If you want to understand why Lavoe was considered a sonero supremo, get the El Cantante soundtrack. Listen to Anthony's renditions of any of Lavoe's signature songs, say "Mi Gente" or the title song, then listen to the originals, either the studio recordings or various live sets that Lavoe recorded before he died in 1993. The difference is a singer with a complete mastery of his material versus one who's trying doggedly to pull off a reasonable simulation.

I'm not going to play a party-pooping Lloyd Bentsen to the makers of El Cantante — if anything, you want to give Anthony a reassuring hug, because his performance is a respectful one — but, yes, I remember Lavoe from those days, and his music, unlike the film's tracks, could make the hair on the back of your neck stand up.

Those were exuberant times, the 1970s and '80s on the salsa circuit. The famous Palladium in New York City had closed in 1966, more for security reasons than for any kind of cultural shift (the place had become a mecca for kids in rayon shirts, riding the IRT down from the Bronx and El Barrio, packin' heat). But the party went on at the Corso on East 86th Street, Ochentas on the Upper West Side, the Tropicoro in the Bronx, and a dozen or so other joints, to say nothing of the merengue clubs in Washington Heights and after-hours clubs in all of the Latino barrios. (Anybody remember the brief reign of Smucker's on Flatbush Avenue?)

In truth, Lavoe, a skinny dude with something of a ditty-bopper slouch, was never my favorite. Compared to some of the other great voices — Cheo Feliciano, Rubén Blades, and Ismael Miranda, to say nothing of the incomparable Tito Rodriguez — he sounded nasal, even creaky, like somebody's hick grandfather. But coño, hombre, he took command of a stage. Salsa requires precision as much as emotion, a hard-wired feel for the rhythm, and an infallible instinct for the clave beat. The guys on the stage are all percussionists, even the wind instrumentalists. And from the perspective of the dance floor, Lavoe was one of the magicians who could make it all work.

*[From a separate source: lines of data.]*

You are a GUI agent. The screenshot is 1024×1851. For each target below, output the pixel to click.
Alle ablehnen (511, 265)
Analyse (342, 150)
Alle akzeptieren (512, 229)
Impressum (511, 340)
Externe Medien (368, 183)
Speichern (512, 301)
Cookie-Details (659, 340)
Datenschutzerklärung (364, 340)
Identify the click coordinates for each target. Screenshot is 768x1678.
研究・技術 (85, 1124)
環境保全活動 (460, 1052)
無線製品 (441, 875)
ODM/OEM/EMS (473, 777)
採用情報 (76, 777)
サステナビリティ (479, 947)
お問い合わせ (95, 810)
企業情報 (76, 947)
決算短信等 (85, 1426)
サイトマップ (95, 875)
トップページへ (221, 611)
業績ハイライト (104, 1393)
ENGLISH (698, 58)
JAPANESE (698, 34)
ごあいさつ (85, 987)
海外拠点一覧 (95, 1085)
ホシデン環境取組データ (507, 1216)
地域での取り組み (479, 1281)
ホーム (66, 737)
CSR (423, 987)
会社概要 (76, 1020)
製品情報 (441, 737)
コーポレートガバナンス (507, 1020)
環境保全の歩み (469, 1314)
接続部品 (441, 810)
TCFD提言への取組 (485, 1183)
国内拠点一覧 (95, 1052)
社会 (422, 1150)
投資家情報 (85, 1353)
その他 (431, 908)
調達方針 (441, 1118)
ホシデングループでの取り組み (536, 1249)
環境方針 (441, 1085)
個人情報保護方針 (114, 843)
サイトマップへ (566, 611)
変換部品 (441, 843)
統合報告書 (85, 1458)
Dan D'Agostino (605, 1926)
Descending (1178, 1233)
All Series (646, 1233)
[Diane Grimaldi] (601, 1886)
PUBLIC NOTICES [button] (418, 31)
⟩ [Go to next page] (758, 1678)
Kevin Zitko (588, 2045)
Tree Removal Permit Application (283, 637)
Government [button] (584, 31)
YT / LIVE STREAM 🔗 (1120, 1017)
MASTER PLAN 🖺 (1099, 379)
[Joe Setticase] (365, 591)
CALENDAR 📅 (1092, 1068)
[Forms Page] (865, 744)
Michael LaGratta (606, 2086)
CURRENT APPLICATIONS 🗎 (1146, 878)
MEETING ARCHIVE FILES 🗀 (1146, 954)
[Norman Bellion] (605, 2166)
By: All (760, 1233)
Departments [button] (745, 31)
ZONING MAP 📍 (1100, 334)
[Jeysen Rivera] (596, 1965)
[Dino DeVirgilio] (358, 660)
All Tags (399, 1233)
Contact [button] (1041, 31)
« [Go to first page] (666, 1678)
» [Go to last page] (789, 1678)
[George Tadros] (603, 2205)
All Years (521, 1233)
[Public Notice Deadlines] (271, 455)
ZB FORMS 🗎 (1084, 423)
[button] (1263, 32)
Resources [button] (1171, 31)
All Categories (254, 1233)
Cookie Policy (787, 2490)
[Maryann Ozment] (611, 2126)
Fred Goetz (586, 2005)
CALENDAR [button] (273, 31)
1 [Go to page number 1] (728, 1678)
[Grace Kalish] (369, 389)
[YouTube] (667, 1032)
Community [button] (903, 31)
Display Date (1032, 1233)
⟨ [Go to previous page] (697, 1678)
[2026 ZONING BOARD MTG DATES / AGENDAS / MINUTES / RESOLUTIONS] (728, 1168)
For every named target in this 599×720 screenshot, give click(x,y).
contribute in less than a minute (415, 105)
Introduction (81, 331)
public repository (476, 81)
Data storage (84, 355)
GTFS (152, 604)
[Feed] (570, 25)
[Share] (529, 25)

A distinctive part of Lavoe, I think, was that he never really crossed over from Puerto Rico to the United States; he always nurtured that jíbaro connection. When he performed, there was directness to him, the attitude of a man saying: "Let me explain myself. I'm often misunderstood, but I'm a person of dignity and joy." His Spanish-speaking audience loved him for it, always perceiving him as a great man of the people rather than as a romantic heartthrob.

The drugs? The movie doesn't say it, but habits must have been sustained by the grueling routine of the so-called cuchifrito circuit. Playing two or three nightclub gigs a night (bars could serve liquor until 4 a.m.), then grinding away till dawn at an after-hours club took a lot of strength. Lavoe didn't have the iron determination of some of the younger bandleaders. I remember one night in 1981 or 1982, standing with his musicians, one or two of them world-class percussionists who put in time with the Fania All-Stars, in front of a Bronx nightclub. Everybody was fidgeting restlessly, waiting for Héctor. It was the band's third stop that night. No Héctor Lavoe, no gig, no fee from the club. Héctor never showed. There were a lot of pissed-off musicians and customers. That might have been the beginning of the end for Héctor Lavoe.